A mutex implementation leveraging AWS DynamoDB Although this was built for use in AWS Lambda, note that you can use this mutex implementation in any context - even outside AWS.

Install

sudo pip install dyndbmutex

or checkout this repository and run python setup.py. Or download a release from the releases page and go from there.

Usage

Let's say you want to ensure that only 1 python function can access a resource (for example an AWS instance i-8abd82c31) at a time

   from dyndbmutex.dyndbmutex import DynamoDbMutex
   # at the beginning of your function
   # generate a unique name for this process/thread
   my_name = str(uuid.uuid4()).split("-")[0]
   m = DynamoDbMutex('i-8abd832c32', holder=my_name, timeoutms=200 * 1000)
   locked = m.lock()
   if locked:
      # critical section begin
       ......
      # critical section end
      m.release()


You can also use the with pattern:

   from dyndbmutex.dyndbmutex import DynamoDbMutex, AcquireLockFailedError
   my_name = str(uuid.uuid4()).split("-")[0]
   m = DynamoDbMutex('i-8abd832c32', my_name, 200 * 1000)
   try:
       with m:
          # critical section
   except mutex.AcquireLockFailedError:
       #m will be released at this point

Theory of operation

Uses DynamoDb conditional write as an atomic compare-and-swap operation to implement a mutex.

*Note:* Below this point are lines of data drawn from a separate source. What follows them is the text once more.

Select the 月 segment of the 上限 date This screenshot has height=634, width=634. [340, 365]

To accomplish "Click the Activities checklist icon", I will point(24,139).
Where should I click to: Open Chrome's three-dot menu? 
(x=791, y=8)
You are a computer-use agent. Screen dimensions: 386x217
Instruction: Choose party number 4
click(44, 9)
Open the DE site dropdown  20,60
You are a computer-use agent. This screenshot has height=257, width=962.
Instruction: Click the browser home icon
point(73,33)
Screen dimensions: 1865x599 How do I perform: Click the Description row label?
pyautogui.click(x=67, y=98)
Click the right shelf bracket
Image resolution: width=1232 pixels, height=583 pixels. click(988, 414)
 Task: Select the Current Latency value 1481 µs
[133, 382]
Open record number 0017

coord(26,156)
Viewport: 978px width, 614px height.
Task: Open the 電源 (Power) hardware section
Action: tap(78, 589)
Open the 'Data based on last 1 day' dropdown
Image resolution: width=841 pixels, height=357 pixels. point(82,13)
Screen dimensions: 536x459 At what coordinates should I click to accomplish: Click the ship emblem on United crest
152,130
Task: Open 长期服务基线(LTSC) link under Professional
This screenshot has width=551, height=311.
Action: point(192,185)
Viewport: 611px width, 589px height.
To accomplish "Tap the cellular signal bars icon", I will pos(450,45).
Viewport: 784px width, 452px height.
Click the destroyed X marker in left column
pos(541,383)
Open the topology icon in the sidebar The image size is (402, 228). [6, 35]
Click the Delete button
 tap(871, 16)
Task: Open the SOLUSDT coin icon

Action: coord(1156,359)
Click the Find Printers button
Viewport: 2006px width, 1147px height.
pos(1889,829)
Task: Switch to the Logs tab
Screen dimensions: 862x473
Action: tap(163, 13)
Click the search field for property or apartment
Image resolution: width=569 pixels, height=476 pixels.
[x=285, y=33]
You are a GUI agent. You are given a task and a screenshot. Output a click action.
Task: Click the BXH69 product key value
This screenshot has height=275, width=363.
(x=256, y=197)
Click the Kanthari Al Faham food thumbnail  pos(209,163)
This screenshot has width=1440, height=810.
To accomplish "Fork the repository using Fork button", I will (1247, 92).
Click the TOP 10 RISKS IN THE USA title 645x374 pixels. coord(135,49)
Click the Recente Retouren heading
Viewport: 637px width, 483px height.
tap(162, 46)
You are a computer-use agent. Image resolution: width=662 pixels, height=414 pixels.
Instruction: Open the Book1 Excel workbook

  • Prune lock: if the acquirer fails to release it within the timeout, release it if it is expired
  • Acquire lock: prune the lock if required. If the lock is now released, acquire it
  • Release lock: release it if I am the holder, otherwise fail.

Since the conditional write is atomic (test and set), this works very well. In fact the code doesn't even read the table, only writes to it. (We could even make the lock re-entrant since we have the owner/holder information, but leave a note/issue if this is important for your usecase)

Setup

The default name for the Mutex table in DynamoDB is 'Mutex'. You can change this by setting an environment variable:

export DD_MUTEX_TABLE_NAME=FancyPantsMutex

The code will auto-create the mutex DynamoDB table, but this could take at least 20 seconds. As an alternative, use the create-table script in the scripts directory before using this mutex library.

Notes and Limitations

Although the code is general-purpose and can be used outside of AWS Lambda, note the following limitations:

  • Not designed for fine-grained parallelism. Generally, it is expected that you acquire a lock and hold it for a short duration (seconds)
  • Does not detect/prevent deadlocks. There is no spin lock, but the mutex user could create one by spinning until an acquire succeeds. Within a Lambda function, one should avoid taking more than 1 lock.
  • Assumes that client-side delays, pauses and clock drift are all small relative to the expiry time of a lock. Therefore, use a large timeout if there are little-to-no guarantees on how long your lock acquirer can get paused (e.g., due to GC, long lived critical sections). See this for more.
  • Not re-entrant. If a thread (e.g.,a lambda function) tries to re-acquire a lock it already holds, it will block
  • Not designed for speed. The DynamoDb table backing the locks is generally provisioned as low throughput (2 ops/sec)
  • Cleanup - the mutex table is created with the TTL feature. By default, the TTL is 2 days; after 2 days of disuse, the row created to hold the mutex should get automatically deleted. You can use set the ttl_minutes in the constructor to choose a different TTL

TODO

  • No limits on timeout. Perhaps there should be one (300 seconds?)